> [What is expected]:
Give back every record exactly as written.

> [Records]:

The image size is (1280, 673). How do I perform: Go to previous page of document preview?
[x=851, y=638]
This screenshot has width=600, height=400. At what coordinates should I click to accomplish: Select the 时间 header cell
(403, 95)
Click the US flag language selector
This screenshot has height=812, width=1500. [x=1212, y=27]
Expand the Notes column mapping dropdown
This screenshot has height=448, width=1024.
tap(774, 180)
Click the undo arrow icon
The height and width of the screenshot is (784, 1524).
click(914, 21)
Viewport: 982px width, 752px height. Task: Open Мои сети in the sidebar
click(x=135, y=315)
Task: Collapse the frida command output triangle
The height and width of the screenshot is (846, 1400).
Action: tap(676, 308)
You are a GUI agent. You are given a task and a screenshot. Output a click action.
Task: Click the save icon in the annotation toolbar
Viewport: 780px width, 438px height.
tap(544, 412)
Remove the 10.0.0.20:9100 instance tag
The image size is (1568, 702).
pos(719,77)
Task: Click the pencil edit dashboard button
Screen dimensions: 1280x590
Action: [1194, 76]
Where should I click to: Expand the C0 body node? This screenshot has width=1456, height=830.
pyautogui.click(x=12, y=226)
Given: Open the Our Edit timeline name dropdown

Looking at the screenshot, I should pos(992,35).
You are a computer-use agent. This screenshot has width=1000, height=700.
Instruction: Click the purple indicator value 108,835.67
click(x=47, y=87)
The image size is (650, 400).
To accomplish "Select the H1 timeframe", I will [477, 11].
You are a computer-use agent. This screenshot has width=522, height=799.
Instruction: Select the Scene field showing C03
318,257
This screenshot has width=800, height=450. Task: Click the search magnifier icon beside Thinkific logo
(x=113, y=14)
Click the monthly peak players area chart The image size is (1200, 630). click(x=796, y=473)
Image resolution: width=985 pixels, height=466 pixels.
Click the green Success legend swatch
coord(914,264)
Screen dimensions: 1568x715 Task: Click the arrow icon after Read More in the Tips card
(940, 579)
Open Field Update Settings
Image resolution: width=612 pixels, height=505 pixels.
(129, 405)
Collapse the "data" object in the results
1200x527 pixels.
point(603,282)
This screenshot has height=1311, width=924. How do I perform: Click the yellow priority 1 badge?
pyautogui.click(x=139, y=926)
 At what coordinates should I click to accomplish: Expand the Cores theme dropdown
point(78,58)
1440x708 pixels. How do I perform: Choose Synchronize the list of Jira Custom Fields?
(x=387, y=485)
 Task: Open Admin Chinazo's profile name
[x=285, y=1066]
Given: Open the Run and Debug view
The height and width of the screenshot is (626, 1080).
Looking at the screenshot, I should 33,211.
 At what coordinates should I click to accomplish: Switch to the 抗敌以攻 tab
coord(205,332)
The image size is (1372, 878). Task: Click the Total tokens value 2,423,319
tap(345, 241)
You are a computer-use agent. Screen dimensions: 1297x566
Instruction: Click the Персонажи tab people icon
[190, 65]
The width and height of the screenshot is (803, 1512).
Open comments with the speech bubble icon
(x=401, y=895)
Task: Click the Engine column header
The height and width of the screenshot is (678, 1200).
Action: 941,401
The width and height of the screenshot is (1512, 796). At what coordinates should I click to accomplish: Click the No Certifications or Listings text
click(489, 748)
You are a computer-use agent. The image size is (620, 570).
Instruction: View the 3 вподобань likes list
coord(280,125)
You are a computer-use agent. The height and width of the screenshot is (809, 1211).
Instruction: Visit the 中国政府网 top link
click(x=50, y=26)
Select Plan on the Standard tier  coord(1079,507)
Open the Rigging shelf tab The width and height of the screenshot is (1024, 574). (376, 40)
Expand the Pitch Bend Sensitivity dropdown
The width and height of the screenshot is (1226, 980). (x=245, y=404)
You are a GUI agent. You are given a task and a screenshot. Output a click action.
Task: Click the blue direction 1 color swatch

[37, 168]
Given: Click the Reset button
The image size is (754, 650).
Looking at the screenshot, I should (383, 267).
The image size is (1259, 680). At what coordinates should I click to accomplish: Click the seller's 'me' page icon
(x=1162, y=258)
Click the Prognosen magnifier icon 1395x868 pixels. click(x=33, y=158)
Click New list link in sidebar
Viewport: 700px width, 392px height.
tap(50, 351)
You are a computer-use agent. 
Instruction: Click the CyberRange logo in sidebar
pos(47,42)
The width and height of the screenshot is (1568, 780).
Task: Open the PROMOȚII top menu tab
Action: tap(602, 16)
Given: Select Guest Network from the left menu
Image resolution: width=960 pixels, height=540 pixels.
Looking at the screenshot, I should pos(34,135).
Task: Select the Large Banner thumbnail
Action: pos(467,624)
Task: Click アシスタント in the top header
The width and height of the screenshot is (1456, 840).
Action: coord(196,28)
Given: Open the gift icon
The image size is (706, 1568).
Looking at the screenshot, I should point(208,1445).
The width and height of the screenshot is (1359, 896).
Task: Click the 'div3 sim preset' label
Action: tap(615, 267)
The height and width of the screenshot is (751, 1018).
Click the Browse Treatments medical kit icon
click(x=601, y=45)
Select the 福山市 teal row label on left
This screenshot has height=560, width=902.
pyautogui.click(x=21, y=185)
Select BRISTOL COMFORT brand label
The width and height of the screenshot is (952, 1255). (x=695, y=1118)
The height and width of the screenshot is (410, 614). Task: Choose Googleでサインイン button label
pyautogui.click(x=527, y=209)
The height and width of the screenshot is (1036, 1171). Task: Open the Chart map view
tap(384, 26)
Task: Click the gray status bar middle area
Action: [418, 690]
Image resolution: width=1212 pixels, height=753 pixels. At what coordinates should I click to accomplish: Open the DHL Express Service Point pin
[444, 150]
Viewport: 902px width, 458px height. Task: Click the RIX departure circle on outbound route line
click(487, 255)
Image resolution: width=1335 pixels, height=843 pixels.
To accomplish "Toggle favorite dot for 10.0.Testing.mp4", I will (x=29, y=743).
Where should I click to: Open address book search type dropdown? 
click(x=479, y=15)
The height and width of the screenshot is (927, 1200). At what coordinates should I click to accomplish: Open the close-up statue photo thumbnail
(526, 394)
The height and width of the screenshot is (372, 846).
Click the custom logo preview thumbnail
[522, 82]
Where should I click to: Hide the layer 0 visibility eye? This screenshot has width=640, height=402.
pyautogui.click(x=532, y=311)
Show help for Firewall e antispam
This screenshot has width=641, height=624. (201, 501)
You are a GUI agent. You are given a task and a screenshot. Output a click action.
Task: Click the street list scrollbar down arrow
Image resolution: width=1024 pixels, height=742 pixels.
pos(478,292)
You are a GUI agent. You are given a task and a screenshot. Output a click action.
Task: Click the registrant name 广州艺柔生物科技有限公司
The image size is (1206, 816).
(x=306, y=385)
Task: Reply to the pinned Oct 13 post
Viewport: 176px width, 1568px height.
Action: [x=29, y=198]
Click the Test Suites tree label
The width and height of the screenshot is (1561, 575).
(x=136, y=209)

> [Answer space]:
The image size is (1280, 673). How do I perform: Go to previous page of document preview?
[x=851, y=638]
This screenshot has width=600, height=400. At what coordinates should I click to accomplish: Select the 时间 header cell
(403, 95)
Click the US flag language selector
This screenshot has height=812, width=1500. [x=1212, y=27]
Expand the Notes column mapping dropdown
This screenshot has height=448, width=1024.
tap(774, 180)
Click the undo arrow icon
The height and width of the screenshot is (784, 1524).
click(914, 21)
Viewport: 982px width, 752px height. Task: Open Мои сети in the sidebar
click(x=135, y=315)
Task: Collapse the frida command output triangle
The height and width of the screenshot is (846, 1400).
Action: tap(676, 308)
You are a GUI agent. You are given a task and a screenshot. Output a click action.
Task: Click the save icon in the annotation toolbar
Viewport: 780px width, 438px height.
tap(544, 412)
Remove the 10.0.0.20:9100 instance tag
The image size is (1568, 702).
pos(719,77)
Task: Click the pencil edit dashboard button
Screen dimensions: 1280x590
Action: [1194, 76]
Where should I click to: Expand the C0 body node? This screenshot has width=1456, height=830.
pyautogui.click(x=12, y=226)
Given: Open the Our Edit timeline name dropdown

Looking at the screenshot, I should pos(992,35).
You are a computer-use agent. This screenshot has width=1000, height=700.
Instruction: Click the purple indicator value 108,835.67
click(x=47, y=87)
The image size is (650, 400).
To accomplish "Select the H1 timeframe", I will [477, 11].
You are a computer-use agent. This screenshot has width=522, height=799.
Instruction: Select the Scene field showing C03
318,257
This screenshot has width=800, height=450. Task: Click the search magnifier icon beside Thinkific logo
(x=113, y=14)
Click the monthly peak players area chart The image size is (1200, 630). click(x=796, y=473)
Image resolution: width=985 pixels, height=466 pixels.
Click the green Success legend swatch
coord(914,264)
Screen dimensions: 1568x715 Task: Click the arrow icon after Read More in the Tips card
(940, 579)
Open Field Update Settings
Image resolution: width=612 pixels, height=505 pixels.
(129, 405)
Collapse the "data" object in the results
1200x527 pixels.
point(603,282)
This screenshot has height=1311, width=924. How do I perform: Click the yellow priority 1 badge?
pyautogui.click(x=139, y=926)
 At what coordinates should I click to accomplish: Expand the Cores theme dropdown
point(78,58)
1440x708 pixels. How do I perform: Choose Synchronize the list of Jira Custom Fields?
(x=387, y=485)
 Task: Open Admin Chinazo's profile name
[x=285, y=1066]
Given: Open the Run and Debug view
The height and width of the screenshot is (626, 1080).
Looking at the screenshot, I should 33,211.
 At what coordinates should I click to accomplish: Switch to the 抗敌以攻 tab
coord(205,332)
The image size is (1372, 878). Task: Click the Total tokens value 2,423,319
tap(345, 241)
You are a computer-use agent. Screen dimensions: 1297x566
Instruction: Click the Персонажи tab people icon
[190, 65]
The width and height of the screenshot is (803, 1512).
Open comments with the speech bubble icon
(x=401, y=895)
Task: Click the Engine column header
The height and width of the screenshot is (678, 1200).
Action: 941,401
The width and height of the screenshot is (1512, 796). At what coordinates should I click to accomplish: Click the No Certifications or Listings text
click(489, 748)
You are a computer-use agent. The image size is (620, 570).
Instruction: View the 3 вподобань likes list
coord(280,125)
You are a computer-use agent. The height and width of the screenshot is (809, 1211).
Instruction: Visit the 中国政府网 top link
click(x=50, y=26)
Select Plan on the Standard tier  coord(1079,507)
Open the Rigging shelf tab The width and height of the screenshot is (1024, 574). (376, 40)
Expand the Pitch Bend Sensitivity dropdown
The width and height of the screenshot is (1226, 980). (x=245, y=404)
You are a GUI agent. You are given a task and a screenshot. Output a click action.
Task: Click the blue direction 1 color swatch

[37, 168]
Given: Click the Reset button
The image size is (754, 650).
Looking at the screenshot, I should (383, 267).
The image size is (1259, 680). At what coordinates should I click to accomplish: Click the seller's 'me' page icon
(x=1162, y=258)
Click the Prognosen magnifier icon 1395x868 pixels. click(x=33, y=158)
Click New list link in sidebar
Viewport: 700px width, 392px height.
tap(50, 351)
You are a computer-use agent. 
Instruction: Click the CyberRange logo in sidebar
pos(47,42)
The width and height of the screenshot is (1568, 780).
Task: Open the PROMOȚII top menu tab
Action: tap(602, 16)
Given: Select Guest Network from the left menu
Image resolution: width=960 pixels, height=540 pixels.
Looking at the screenshot, I should pos(34,135).
Task: Select the Large Banner thumbnail
Action: pos(467,624)
Task: Click アシスタント in the top header
The width and height of the screenshot is (1456, 840).
Action: coord(196,28)
Given: Open the gift icon
The image size is (706, 1568).
Looking at the screenshot, I should point(208,1445).
The width and height of the screenshot is (1359, 896).
Task: Click the 'div3 sim preset' label
Action: tap(615, 267)
The height and width of the screenshot is (751, 1018).
Click the Browse Treatments medical kit icon
click(x=601, y=45)
Select the 福山市 teal row label on left
This screenshot has height=560, width=902.
pyautogui.click(x=21, y=185)
Select BRISTOL COMFORT brand label
The width and height of the screenshot is (952, 1255). (x=695, y=1118)
The height and width of the screenshot is (410, 614). Task: Choose Googleでサインイン button label
pyautogui.click(x=527, y=209)
The height and width of the screenshot is (1036, 1171). Task: Open the Chart map view
tap(384, 26)
Task: Click the gray status bar middle area
Action: [418, 690]
Image resolution: width=1212 pixels, height=753 pixels. At what coordinates should I click to accomplish: Open the DHL Express Service Point pin
[444, 150]
Viewport: 902px width, 458px height. Task: Click the RIX departure circle on outbound route line
click(487, 255)
Image resolution: width=1335 pixels, height=843 pixels.
To accomplish "Toggle favorite dot for 10.0.Testing.mp4", I will (x=29, y=743).
Where should I click to: Open address book search type dropdown? 
click(x=479, y=15)
The height and width of the screenshot is (927, 1200). At what coordinates should I click to accomplish: Open the close-up statue photo thumbnail
(526, 394)
The height and width of the screenshot is (372, 846).
Click the custom logo preview thumbnail
[522, 82]
Where should I click to: Hide the layer 0 visibility eye? This screenshot has width=640, height=402.
pyautogui.click(x=532, y=311)
Show help for Firewall e antispam
This screenshot has width=641, height=624. (201, 501)
You are a GUI agent. You are given a task and a screenshot. Output a click action.
Task: Click the street list scrollbar down arrow
Image resolution: width=1024 pixels, height=742 pixels.
pos(478,292)
You are a GUI agent. You are given a task and a screenshot. Output a click action.
Task: Click the registrant name 广州艺柔生物科技有限公司
The image size is (1206, 816).
(x=306, y=385)
Task: Reply to the pinned Oct 13 post
Viewport: 176px width, 1568px height.
Action: [x=29, y=198]
Click the Test Suites tree label
The width and height of the screenshot is (1561, 575).
(x=136, y=209)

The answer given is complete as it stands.